Apparently, fewer sea trout from this small population were around and they were very difficult to fool. Suddenly our initial advance was gone and the pressure was building up as we were 14 fish short of our objective with only four days left. This is when angling becomes exhausting, casting all day, often in cold, wet and windy conditions, coming back to our tiny cabin, trying to make space to dry clothes, centrifuging blood samples, securing data and cleaning lab tools, eating, going to bed, and doing the same thing the next day, and that for a couple of weeks. And for someone who has learned to fish muskellunge on a lake (also known as the hundred-hour fish), and spent quite a few field seasons fishing for Atlantic salmon and sea trout in the cold, I consider myself a patient and persistent angler. But at some point, we had to consider alternative fishing methods. With a little imagination and some Norwegian inspiration, we finally managed to tag the last 16, including the last three being caught on the very last day! Catching and tagging the 50th sea trout was such a relief – simply pure joy! Hugs and smiles on all faces, we finally did it!

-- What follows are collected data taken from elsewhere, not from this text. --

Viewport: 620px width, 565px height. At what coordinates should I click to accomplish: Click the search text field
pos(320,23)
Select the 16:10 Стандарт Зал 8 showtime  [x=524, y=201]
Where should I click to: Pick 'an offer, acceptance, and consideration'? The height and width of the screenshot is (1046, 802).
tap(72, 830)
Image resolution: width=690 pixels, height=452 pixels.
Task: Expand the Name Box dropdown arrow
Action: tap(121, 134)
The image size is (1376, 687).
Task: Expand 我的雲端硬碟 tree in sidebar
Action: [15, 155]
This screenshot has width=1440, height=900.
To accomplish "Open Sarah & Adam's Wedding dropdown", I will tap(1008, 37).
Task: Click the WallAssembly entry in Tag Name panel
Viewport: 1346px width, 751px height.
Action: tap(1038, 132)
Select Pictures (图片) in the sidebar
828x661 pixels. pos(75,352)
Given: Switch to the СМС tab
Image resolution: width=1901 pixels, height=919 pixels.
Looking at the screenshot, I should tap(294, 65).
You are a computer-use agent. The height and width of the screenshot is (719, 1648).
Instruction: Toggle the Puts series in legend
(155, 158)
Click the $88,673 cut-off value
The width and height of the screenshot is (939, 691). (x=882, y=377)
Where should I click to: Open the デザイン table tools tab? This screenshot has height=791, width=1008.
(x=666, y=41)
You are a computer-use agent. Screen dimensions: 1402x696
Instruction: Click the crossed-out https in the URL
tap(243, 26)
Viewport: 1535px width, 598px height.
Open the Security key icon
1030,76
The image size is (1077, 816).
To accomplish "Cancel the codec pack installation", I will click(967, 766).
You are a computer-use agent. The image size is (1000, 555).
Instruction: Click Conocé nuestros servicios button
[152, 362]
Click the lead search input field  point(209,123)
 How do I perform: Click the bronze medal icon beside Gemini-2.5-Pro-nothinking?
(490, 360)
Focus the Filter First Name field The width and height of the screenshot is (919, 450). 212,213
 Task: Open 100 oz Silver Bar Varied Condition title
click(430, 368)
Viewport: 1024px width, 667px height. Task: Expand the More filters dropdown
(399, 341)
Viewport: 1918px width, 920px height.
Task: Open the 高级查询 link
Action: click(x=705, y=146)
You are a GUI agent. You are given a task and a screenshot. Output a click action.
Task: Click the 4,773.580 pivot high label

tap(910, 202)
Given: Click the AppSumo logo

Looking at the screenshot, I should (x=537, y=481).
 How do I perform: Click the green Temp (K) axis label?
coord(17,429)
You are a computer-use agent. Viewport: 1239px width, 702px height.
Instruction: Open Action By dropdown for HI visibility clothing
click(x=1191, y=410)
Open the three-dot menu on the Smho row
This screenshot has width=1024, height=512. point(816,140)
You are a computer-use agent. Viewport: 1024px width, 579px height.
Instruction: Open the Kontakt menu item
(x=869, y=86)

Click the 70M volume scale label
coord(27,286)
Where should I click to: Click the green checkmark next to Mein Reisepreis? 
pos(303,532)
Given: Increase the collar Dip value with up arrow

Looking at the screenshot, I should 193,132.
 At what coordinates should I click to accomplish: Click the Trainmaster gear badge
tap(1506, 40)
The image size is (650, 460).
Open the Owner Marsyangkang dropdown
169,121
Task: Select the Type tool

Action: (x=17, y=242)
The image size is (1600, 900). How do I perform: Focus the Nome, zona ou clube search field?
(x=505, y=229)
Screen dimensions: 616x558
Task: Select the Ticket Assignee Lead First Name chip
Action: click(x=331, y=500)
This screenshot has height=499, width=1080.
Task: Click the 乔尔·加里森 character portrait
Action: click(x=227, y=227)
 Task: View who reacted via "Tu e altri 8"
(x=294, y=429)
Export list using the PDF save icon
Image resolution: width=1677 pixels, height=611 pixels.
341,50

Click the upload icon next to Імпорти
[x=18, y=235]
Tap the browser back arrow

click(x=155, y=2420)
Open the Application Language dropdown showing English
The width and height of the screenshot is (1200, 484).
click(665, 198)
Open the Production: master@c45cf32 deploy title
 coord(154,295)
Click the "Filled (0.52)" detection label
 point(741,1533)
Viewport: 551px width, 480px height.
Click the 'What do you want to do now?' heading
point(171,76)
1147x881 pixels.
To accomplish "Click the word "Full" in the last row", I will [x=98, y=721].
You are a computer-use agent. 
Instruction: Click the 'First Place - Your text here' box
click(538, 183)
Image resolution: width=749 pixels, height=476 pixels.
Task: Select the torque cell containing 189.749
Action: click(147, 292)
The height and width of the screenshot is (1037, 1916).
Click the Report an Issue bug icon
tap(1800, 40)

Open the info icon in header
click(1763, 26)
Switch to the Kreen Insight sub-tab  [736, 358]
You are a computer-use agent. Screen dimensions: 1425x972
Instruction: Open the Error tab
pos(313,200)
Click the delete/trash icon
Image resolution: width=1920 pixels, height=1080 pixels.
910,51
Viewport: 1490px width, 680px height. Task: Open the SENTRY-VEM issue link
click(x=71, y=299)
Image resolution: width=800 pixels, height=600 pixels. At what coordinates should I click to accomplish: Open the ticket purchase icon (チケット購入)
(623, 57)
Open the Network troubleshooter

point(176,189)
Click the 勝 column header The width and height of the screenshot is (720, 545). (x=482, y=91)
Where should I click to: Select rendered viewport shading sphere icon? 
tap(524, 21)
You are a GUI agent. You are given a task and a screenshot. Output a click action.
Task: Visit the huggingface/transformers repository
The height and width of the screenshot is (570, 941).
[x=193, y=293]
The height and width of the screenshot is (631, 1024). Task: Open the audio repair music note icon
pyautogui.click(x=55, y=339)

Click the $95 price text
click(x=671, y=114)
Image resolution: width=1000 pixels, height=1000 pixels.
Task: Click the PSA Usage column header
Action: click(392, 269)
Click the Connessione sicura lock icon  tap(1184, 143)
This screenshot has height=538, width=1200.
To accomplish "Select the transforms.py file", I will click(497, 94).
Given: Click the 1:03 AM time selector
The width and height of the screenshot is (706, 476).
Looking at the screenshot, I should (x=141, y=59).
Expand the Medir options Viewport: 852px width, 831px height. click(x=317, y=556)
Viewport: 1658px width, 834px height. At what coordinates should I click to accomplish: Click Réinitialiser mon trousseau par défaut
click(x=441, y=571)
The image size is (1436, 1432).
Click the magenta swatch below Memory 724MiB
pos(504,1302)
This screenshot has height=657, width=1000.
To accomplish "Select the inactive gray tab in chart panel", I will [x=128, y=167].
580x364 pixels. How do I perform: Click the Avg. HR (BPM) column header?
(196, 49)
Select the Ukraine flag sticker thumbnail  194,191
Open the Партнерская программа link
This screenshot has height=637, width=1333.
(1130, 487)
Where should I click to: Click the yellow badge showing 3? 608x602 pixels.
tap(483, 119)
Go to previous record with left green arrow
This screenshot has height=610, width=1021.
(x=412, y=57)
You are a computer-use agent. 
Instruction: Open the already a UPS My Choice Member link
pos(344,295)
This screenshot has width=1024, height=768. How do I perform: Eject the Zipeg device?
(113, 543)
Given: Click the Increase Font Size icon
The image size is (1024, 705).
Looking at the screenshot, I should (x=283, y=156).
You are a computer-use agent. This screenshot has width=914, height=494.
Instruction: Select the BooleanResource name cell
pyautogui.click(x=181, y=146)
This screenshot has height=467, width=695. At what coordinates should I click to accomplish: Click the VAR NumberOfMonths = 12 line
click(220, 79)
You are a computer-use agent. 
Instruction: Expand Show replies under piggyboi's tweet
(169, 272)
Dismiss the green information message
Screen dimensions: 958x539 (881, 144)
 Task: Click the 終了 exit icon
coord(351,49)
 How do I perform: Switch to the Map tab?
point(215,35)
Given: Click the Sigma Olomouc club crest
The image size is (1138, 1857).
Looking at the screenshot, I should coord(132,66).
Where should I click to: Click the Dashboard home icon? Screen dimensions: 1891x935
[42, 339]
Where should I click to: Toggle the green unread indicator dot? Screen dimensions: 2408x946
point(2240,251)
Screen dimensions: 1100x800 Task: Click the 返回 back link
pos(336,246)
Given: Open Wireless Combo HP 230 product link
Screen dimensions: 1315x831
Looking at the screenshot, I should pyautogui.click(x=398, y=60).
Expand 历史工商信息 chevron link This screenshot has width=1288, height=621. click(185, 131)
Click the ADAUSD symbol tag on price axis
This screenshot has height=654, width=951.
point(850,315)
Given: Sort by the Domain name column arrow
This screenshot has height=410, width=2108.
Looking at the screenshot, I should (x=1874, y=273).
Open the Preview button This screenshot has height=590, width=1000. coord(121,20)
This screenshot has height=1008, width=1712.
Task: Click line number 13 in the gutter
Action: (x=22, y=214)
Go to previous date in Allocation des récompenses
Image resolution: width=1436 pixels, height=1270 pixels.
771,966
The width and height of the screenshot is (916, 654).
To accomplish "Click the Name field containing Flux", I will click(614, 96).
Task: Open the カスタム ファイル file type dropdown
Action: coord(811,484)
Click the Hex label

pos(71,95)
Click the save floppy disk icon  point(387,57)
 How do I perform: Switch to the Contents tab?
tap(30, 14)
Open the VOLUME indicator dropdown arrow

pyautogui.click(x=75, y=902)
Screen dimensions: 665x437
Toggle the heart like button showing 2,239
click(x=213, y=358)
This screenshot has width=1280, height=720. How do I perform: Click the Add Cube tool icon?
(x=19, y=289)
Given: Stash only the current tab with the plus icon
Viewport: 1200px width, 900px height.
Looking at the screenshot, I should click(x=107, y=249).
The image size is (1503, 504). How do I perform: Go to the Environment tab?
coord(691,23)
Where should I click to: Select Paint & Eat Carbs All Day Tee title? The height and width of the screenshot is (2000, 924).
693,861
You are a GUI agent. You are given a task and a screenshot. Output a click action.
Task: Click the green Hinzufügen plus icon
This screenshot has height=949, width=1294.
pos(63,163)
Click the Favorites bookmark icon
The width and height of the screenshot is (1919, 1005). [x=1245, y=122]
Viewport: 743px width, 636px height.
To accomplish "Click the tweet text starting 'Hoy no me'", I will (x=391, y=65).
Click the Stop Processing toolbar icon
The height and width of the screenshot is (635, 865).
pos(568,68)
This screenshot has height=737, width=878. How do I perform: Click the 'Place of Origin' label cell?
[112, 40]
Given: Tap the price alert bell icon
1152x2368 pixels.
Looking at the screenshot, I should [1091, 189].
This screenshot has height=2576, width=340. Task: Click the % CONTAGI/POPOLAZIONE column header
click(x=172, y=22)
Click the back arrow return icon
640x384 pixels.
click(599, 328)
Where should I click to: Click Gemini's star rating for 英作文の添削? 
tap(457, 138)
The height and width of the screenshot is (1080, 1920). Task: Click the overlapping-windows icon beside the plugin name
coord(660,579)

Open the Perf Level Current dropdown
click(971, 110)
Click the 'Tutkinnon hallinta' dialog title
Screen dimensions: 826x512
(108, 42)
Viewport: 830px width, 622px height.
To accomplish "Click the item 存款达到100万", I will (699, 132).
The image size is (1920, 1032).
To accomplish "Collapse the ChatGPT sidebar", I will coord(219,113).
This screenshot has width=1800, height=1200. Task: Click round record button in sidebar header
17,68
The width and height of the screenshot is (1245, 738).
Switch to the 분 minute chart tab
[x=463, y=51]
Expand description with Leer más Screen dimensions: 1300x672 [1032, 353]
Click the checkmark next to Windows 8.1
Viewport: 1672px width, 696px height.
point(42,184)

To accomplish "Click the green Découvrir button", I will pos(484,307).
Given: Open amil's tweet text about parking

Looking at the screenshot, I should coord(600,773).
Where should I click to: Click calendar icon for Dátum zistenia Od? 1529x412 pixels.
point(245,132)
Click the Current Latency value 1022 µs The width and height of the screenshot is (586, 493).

Team work during blood sampling (Philippe, Clément and Xavier). (Photo credit: Armand Patoir (IPEV))

The cabin on Lac Bontemps (Photo: Xavier Bordeleau)

Reflecting on the adventure

It has been quite a journey for everyone involved so this was a moment to celebrate all the hard work and sacrifices: Jacques and Jan who spent Christmas away with their wives and young children last year after La Curieuse got damaged and the project was cancelled; myself who had seen the Marion Dufresne leave port without me in Reunion last year; Philippe who pushed back his retirement plans for the realization of his last scientific ambitions; as well as the many people at the OTN and IPEV who made the project possible. We now have to wait patiently until receivers are recovered in December 2018 by Jacques et al. Fingers crossed!

As I am writing, we have survived the 11 days, 3500 km, journey back on La Curieuse and I am now settling back to normal life in Halifax. A 25 m trawler against the Southern Seas, this was an adventure in itself. The contrast with the Marion Dufresne is enormous and it was a very special experience of life at sea. It was painful at times, mostly very long – progress felt sluggish at 7-9 knots over such a distance with little to do and a limited ability to focus on something other than movies or podcasts – but there have also been many cherished moments such as a festive BBQ in the middle of nowhere when it finally got calmer, or simply staring at the immensity of it all under the warm breeze of the Indian Ocean.

Xavier Bordeleau hanging out with a colony of penguins, one of his favourite moments of the trip (Photo: Clément Rio)

Many thanks to the OTN for supporting, once more, such an exciting research project and for this incredibly enriching experience. Hopefully, I have been able to share a bit of the experience and excitement through these communications. There will be more to come in the next few years once we move onto data analysis and publication.